In the fall of 2008, entering his final year in law school, he lined up a job with the Massachusetts Office of the Attorney General, but because of state budget cuts, the offer was rescinded early in 2009, after private law firms had largely finished what little hiring they did that year. He applied for various federal legal internships, and got to the final round of interviews for one of them, but then that position was cut, too. To try to maximize his possibilities, he sat for both the Massachusetts and New York bar exams shortly after graduation in the spring of 2009, passing both. But he couldn’t find legal work in either state.

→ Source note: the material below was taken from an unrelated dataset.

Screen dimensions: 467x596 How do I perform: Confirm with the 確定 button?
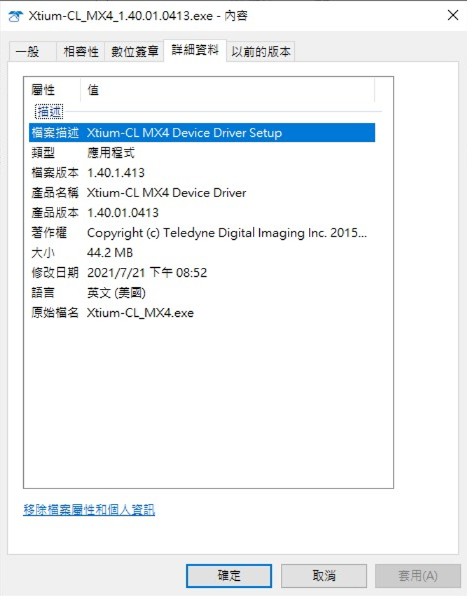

In August, Nickelsen sold most of his furniture and moved to Washington, figuring the legal economy there might be better insulated. He made the rounds of the city’s law firms, federal agencies, university law libraries, and professional temp firms—13 of them—showing up in person, in a suit, to deliver his résumé. He also sought out informational interviews through networking contacts. For three months, he spent much of each day in a corner of Rosslyn, in Northern Virginia, where he could access free Wi-Fi, scanning job listings and setting up networking appointments. “I tried to treat it as a job—just go every day and focus,” he said.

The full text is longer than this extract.